> _Description of the task_: The lines to print are the one containing "This screenshot has height=712, width=1140." and every line after it through the end of the entries below. Print them exactly and nothing else.

── Supplied information

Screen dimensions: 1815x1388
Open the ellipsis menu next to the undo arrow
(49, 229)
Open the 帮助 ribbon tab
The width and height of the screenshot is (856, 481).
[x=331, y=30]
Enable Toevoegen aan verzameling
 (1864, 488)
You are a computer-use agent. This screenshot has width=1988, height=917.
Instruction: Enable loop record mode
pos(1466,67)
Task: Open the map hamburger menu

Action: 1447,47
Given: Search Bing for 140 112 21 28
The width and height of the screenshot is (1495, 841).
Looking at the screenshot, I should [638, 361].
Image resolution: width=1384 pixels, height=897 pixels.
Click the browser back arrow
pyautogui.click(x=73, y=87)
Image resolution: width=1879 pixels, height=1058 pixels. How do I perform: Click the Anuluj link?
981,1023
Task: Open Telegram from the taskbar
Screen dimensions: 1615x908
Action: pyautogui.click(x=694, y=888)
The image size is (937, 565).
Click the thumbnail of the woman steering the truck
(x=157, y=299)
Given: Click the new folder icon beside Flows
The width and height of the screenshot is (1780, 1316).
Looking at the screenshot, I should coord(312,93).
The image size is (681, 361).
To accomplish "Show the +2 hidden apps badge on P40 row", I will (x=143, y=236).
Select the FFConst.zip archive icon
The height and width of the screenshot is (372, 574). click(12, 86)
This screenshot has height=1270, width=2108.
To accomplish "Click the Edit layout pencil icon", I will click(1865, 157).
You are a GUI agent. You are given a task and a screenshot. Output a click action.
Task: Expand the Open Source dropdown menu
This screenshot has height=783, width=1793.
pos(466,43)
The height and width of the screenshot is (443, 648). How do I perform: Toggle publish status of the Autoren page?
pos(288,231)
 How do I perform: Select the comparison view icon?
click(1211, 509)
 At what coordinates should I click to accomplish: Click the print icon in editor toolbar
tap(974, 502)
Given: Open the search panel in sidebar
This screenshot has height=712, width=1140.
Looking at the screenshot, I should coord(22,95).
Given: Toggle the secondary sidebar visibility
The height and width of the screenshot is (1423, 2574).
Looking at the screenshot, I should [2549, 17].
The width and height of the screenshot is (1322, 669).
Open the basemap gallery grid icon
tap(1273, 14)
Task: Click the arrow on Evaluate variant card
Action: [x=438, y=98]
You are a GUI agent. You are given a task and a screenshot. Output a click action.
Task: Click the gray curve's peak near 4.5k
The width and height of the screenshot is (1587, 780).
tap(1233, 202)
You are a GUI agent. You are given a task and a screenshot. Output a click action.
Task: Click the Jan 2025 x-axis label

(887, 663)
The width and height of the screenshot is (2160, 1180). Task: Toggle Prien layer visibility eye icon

────

> _Response to this task_:
This screenshot has height=712, width=1140.
Looking at the screenshot, I should coord(22,95).
Given: Toggle the secondary sidebar visibility
The height and width of the screenshot is (1423, 2574).
Looking at the screenshot, I should [2549, 17].
The width and height of the screenshot is (1322, 669).
Open the basemap gallery grid icon
tap(1273, 14)
Task: Click the arrow on Evaluate variant card
Action: [x=438, y=98]
You are a GUI agent. You are given a task and a screenshot. Output a click action.
Task: Click the gray curve's peak near 4.5k
The width and height of the screenshot is (1587, 780).
tap(1233, 202)
You are a GUI agent. You are given a task and a screenshot. Output a click action.
Task: Click the Jan 2025 x-axis label

(887, 663)
The width and height of the screenshot is (2160, 1180). Task: Toggle Prien layer visibility eye icon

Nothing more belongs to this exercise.